Student Volunteers Play a Pivotal Role in Early Days of COVID-19 Vaccination
Last spring, as COVID-19 was beginning to exact its devastating toll on Philadelphia, Christopher Rakay volunteered to help transport patients at Temple University Hospital.
“It was one way I could help,” says Rakay, who was then a third-year medical student at the Lewis Katz School of Medicine (LKSOM).
Rakay was involved in something then that continues to resonate with him today. He and another transporter were asked to help move a patient from the COVID-19 ICU to the CT scanner, along with a nurse and a respiratory therapist. During the move, the patient’s pressure plunged. The nurse and therapist stabilized the patient and eventually the four of them moved him to the scanner, but it required an enormous effort.
“This is not what we’re used to seeing: so many people so sick and requiring so much intensive care from healthcare providers,” Rakay says. “This is not something that can be brushed off. It’s a hard time for a lot of people.”
From the onset of the pandemic last March, LKSOM students have responded heroically. They’ve organized PPE drives, created fabric masks, tutored children from the surrounding community, and even provided childcare for some Temple physicians while they worked on the pandemic’s frontlines. All of that was done on top of the volunteer opportunities offered throughout the health system, for which the students signed up quickly and enthusiastically.
And yet, Rakay says, “a common sentiment among the students has been, ‘I wish I could have done more.’”
So, when Temple Health began vaccinating its staff with the COVID-19 vaccination in mid-December and sought student volunteers from across the university to help with the effort, Rakay and many others didn’t hesitate.
“What I want to do is help people and alleviate disease and suffering,” he says. “This was a prime opportunity to do just that.”
It helped that the call went out as Rakay, now a fourth-year medical student and father of two children, was in a lull in his academic schedule, during which he was interviewing for a psychiatric residency.
Miranda Haslam, a fellow fourth-year medical student at LKSOM, also took advantage of the timing, volunteering at least a couple of times a week for the first month of the vaccination rollout.
“I do it because I want to be a part of something bigger than myself,” Haslam says. “I get a lot of satisfaction from giving back, especially as my time as a medical student at Temple is ending.

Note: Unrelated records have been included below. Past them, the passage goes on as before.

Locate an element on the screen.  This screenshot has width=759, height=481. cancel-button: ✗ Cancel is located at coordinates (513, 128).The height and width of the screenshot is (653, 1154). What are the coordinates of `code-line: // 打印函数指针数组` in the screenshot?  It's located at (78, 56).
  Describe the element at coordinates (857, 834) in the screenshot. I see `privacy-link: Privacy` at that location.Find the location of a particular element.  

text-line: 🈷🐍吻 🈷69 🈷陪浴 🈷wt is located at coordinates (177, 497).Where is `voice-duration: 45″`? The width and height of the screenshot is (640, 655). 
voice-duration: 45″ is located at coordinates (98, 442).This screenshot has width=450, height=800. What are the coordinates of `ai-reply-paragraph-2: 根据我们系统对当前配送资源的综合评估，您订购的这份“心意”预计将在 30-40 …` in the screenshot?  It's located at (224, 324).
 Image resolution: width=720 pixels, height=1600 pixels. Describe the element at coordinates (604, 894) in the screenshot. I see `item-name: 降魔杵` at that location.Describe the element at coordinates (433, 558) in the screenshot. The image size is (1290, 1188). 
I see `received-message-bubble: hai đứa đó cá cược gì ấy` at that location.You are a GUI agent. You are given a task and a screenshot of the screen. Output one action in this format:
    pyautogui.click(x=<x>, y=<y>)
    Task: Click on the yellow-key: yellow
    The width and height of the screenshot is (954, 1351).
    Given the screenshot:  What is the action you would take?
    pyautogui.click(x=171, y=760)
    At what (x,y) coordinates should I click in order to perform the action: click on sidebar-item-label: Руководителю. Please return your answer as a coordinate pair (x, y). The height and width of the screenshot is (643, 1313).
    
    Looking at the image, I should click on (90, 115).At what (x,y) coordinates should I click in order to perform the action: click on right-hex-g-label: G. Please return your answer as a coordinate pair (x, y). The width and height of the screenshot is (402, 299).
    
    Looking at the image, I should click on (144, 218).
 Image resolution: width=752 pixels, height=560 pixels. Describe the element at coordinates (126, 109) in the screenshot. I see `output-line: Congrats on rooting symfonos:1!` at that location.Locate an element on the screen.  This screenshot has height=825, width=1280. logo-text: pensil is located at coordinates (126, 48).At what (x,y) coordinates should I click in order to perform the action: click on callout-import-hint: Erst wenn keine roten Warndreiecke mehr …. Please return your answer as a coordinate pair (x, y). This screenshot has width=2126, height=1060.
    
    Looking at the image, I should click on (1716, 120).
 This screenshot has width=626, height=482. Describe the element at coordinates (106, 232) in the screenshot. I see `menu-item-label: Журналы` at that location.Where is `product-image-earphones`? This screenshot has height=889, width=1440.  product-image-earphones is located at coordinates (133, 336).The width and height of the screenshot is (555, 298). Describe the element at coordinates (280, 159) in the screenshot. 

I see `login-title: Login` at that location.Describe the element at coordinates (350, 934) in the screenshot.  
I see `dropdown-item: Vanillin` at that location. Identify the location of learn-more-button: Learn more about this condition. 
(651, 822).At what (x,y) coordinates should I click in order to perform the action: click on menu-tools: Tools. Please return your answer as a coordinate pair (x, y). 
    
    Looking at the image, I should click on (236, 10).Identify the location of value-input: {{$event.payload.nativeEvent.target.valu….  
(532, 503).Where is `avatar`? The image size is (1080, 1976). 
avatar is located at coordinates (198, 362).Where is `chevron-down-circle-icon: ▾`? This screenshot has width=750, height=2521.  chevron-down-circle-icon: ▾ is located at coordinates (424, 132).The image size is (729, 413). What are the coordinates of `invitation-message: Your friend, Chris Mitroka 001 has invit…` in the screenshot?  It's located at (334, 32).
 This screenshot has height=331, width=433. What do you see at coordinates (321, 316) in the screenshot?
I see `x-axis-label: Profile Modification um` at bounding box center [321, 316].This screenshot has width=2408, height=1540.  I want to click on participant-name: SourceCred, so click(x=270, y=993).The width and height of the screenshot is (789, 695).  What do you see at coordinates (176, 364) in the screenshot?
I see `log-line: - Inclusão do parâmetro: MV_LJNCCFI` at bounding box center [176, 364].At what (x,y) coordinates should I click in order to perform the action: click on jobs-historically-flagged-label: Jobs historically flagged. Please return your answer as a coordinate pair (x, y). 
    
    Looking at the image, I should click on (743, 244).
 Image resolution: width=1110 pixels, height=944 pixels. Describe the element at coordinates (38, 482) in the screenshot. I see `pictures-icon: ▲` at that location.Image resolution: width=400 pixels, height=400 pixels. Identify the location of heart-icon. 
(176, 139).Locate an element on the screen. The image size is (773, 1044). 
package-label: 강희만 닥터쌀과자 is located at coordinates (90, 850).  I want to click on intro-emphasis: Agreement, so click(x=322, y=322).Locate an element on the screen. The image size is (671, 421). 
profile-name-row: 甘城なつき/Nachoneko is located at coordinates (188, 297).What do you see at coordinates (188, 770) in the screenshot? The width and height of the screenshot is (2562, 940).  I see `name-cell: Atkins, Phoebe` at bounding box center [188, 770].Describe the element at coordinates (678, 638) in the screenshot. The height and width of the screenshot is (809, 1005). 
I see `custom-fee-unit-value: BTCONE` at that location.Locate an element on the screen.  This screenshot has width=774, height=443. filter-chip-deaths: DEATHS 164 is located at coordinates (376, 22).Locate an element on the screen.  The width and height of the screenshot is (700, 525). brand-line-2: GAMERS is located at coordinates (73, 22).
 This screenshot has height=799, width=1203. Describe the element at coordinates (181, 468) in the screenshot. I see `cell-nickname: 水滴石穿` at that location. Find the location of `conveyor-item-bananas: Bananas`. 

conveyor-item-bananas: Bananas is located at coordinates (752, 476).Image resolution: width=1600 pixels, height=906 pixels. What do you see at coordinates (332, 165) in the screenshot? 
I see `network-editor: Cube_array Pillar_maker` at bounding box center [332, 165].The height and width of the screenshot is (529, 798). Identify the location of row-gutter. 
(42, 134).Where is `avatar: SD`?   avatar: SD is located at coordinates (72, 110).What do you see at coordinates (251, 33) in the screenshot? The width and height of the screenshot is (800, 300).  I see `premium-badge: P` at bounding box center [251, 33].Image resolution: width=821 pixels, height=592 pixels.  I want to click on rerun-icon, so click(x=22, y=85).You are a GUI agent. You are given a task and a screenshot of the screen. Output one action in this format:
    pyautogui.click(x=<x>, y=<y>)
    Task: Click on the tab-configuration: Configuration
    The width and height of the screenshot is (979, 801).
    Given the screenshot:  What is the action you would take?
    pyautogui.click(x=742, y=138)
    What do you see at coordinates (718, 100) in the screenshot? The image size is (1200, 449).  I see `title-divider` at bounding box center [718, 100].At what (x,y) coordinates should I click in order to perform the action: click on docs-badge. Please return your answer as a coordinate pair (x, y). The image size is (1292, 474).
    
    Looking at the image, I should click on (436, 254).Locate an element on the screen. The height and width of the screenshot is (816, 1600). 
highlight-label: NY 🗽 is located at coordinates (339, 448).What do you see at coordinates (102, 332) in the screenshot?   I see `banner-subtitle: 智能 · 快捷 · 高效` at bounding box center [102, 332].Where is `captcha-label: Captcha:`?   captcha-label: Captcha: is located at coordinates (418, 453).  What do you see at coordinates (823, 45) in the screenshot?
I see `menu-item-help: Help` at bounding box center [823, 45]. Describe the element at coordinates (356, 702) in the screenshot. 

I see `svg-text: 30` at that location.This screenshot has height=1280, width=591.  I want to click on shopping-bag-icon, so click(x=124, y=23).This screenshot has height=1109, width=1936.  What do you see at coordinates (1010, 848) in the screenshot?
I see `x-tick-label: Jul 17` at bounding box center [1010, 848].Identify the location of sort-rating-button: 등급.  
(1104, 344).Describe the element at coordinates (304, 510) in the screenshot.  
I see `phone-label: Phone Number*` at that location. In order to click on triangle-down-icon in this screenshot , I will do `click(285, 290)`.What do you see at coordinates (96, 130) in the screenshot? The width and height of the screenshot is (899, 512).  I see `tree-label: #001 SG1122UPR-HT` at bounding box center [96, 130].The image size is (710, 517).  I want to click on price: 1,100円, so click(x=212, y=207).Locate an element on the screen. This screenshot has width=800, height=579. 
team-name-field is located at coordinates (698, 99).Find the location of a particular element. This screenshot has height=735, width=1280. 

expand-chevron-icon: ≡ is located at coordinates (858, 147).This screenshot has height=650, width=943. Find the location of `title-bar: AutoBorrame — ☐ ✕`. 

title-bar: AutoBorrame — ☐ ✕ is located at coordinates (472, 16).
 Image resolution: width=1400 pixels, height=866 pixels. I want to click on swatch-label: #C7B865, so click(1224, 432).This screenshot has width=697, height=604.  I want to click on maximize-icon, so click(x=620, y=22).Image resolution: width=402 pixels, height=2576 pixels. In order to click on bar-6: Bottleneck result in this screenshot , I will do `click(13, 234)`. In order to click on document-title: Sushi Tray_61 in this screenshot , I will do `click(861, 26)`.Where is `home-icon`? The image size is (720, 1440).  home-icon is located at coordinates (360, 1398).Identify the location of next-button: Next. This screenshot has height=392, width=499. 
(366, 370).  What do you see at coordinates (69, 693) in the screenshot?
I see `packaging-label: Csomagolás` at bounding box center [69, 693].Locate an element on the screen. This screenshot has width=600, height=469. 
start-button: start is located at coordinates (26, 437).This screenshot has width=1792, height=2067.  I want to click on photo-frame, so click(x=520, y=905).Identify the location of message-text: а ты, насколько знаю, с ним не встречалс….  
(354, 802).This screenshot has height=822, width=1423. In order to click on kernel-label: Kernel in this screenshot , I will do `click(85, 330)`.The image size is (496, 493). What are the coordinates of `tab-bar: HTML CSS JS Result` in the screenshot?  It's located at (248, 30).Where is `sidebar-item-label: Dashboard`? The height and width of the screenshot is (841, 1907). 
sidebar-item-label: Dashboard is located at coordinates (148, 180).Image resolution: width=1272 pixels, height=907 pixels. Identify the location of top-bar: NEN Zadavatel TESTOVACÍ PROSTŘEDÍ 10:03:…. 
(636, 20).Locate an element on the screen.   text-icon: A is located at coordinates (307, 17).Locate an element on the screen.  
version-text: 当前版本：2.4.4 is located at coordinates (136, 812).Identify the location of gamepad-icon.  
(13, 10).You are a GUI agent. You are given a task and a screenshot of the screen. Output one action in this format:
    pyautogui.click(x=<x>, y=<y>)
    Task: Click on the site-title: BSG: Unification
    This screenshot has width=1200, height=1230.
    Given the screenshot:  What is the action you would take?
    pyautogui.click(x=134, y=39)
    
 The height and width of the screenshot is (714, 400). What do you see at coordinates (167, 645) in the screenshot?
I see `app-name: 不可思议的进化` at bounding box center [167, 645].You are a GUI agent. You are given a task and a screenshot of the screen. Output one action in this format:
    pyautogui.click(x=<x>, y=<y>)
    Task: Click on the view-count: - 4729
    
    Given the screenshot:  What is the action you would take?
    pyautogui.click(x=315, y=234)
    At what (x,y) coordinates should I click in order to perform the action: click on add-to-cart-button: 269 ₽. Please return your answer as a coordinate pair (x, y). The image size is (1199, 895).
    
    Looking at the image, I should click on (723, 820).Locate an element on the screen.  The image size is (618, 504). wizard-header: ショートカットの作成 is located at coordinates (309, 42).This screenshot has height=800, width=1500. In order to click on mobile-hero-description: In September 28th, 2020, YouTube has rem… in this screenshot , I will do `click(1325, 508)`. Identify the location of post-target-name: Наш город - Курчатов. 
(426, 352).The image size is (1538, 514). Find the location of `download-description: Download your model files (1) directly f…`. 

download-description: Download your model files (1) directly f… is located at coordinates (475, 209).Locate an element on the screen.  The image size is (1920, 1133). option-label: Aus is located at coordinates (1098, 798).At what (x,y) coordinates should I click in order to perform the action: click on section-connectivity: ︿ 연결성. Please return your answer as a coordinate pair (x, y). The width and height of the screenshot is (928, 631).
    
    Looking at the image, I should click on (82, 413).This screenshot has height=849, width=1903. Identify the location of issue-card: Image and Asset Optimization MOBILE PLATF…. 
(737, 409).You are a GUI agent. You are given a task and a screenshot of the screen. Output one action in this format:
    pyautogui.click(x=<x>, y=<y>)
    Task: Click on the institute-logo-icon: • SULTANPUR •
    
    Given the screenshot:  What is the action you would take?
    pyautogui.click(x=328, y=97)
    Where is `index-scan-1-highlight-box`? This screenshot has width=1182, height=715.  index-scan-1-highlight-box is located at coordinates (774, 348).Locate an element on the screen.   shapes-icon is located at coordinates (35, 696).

I’ve been able to be on a team that includes people from throughout the health system, many of them people I hadn’t worked with before. It’s really helped me feel like I’m part of this community.”
Making a Difference
On December 16, Temple Health opened four COVID-19 vaccination centers, one each at TUH-Main, TUH-Jeanes, TUH-Episcopal, and Fox Chase Cancer Center.
Tony Reed, MD, MBA, CPE, Temple Health’s Executive Vice President and Chief Medical Officer, estimates that between 35 and 40 volunteers and healthcare providers staff the centers. Together, they’ve administered 1,900 doses of the Moderna and Pfizer-BioNTech vaccines per week to Temple Health employees in accordance with the guidelines for Pennsylvania’s first phase of COVID-19 vaccination.
Student volunteers from across the university, not just medical students, have participated in the various aspects of the vaccination, from checking in staff and asking a few basic screening questions to scheduling follow-up appointments for the second dose. (Both the Moderna and Pfizer vaccines require two separate doses.) However, only nursing and medical students are permitted to administer the vaccines.
Rakay estimates that he vaccinated about 40 people over the first two weeks in January. Michael Creager, another fourth-year medical student who’s planning to go into internal medicine, says he administered more than 100 doses over five days at the main campus.
“We love having students of all backgrounds and disciplines who are so willing to help every step of the way. I believe that having students involved benefits us all,” Dr. Reed says. “At all times they are being proctored, taught, and supervised by attendings and staff nurses.”
As eligibility for the vaccines expands over the coming months, Dr. Reed says the sustainability of Temple’s vaccination program is not solely dependent on student volunteers. Though they’ve certainly helped ease the burden so far.
While there’s still a long way to go—some estimate it could take several months to a year to vaccinate all willing Americans—the vaccines are widely regarded as a means to the end of the pandemic and a return to normalcy. The chance to deliver on that kind of promise will continue to compel even the most time-crunched medical students.
“This was a longtime coming. The world’s been struggling for almost a year now, and I’ve seen the devastating effects firsthand,” Creager says. “These vaccines are a sign of hope. I’m excited to be a part of helping to get them out to the Temple community. It’s all hands on deck.”